El 28 de junio de 1914, el archiduque Francisco Fernando, heredero del Imperio austrohúngaro, visitó la ciudad de Sarajevo, en la actual Bosnia y Herzegovina. Lo que debía ser una jornada protocolaria terminó convirtiéndose en uno de los acontecimientos más trascendentales de la historia contemporánea.
Aquella mañana, varios jóvenes nacionalistas serbios habían preparado un atentado contra la comitiva imperial. Tras varios intentos fallidos y una serie de circunstancias casi improbables, uno de ellos, Gavrilo Princip, logró disparar contra el archiduque y su esposa, Sofía.
Ambos murieron pocas horas después.
A simple vista, podría parecer un magnicidio más de los muchos que han jalonado la historia. Sin embargo, Europa llevaba años acumulando tensiones políticas, rivalidades imperiales, carreras armamentísticas y alianzas militares cada vez más rígidas.
El atentado de Sarajevo fue la chispa que encendió un polvorín ya preparado.
En apenas unas semanas, Austria-Hungría declaró la guerra a Serbia. Rusia movilizó sus tropas. Alemania declaró la guerra a Rusia y Francia. Reino Unido entró en el conflicto. Lo que había comenzado como una crisis regional acabó transformándose en la Primera Guerra Mundial.

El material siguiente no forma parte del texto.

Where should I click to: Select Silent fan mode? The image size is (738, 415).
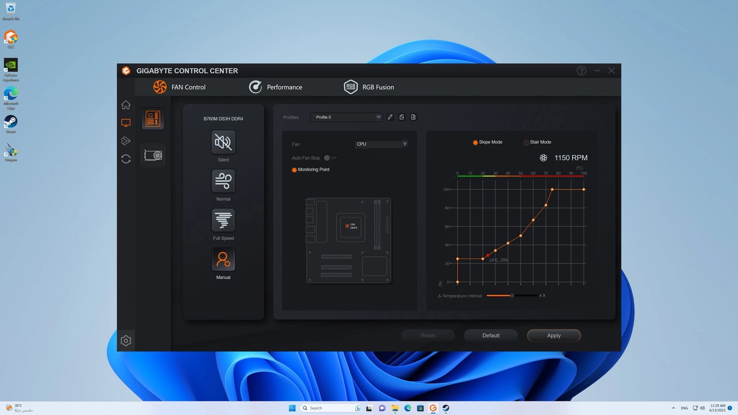tap(223, 142)
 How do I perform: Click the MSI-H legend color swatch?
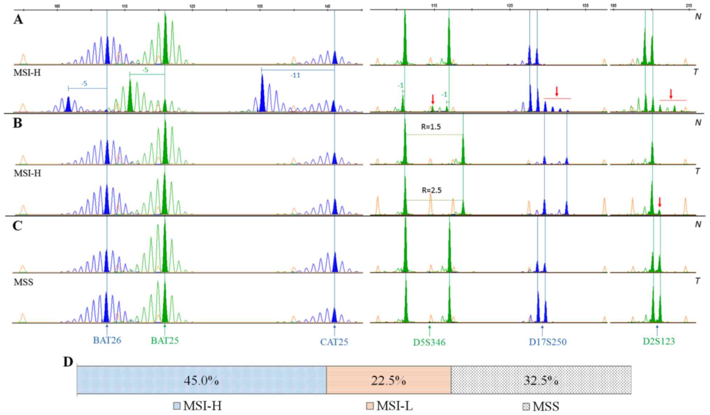click(177, 406)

Entre 1914 y 1918 murieron millones de personas y desaparecieron algunos de los grandes imperios europeos. El mapa político del continente cambió para siempre.
Por eso, cuando los historiadores recuerdan Sarajevo, no suelen fijarse únicamente en los disparos. Lo verdaderamente importante es todo lo que ocurrió después.
Una semana importa más de lo que parece
Uno de los errores más frecuentes entre opositores es pensar que una semana no marca diferencias.
«Esta semana estudiaré menos.»
«Ya recuperaré el tiempo el mes que viene.»
«No pasa nada por perder unos días.»
Y es cierto. Normalmente una semana aislada no determina el resultado de una oposición.
Lo que ocurre es que las consecuencias rara vez se manifiestan de forma inmediata.
El atentado de Sarajevo no provocó una guerra mundial aquella misma tarde. Tampoco al día siguiente. Pero puso en marcha una cadena de acontecimientos que terminó transformando el mundo entero.
Con el estudio sucede algo parecido.
Una semana desaprovechada suele parecer irrelevante. Dos también. Incluso un mes puede parecer recuperable. Sin embargo, cuando esas pequeñas decisiones se acumulan durante un año entero, las diferencias se vuelven enormes.
Del mismo modo, una semana especialmente buena tampoco garantiza una plaza. Pero sí puede iniciar una dinámica positiva que cambie por completo una preparación.
Las grandes transformaciones suelen empezar con acciones pequeñas.
La historia está llena de ejemplos. Las oposiciones también.
El 28 de junio de 1914 demuestra que los acontecimientos aparentemente menores pueden desencadenar consecuencias gigantescas. Por eso conviene no despreciar nunca el valor de una sola semana de estudio.
Porque muchas veces el resultado final depende mucho más de pequeñas decisiones repetidas que de grandes esfuerzos ocasionales.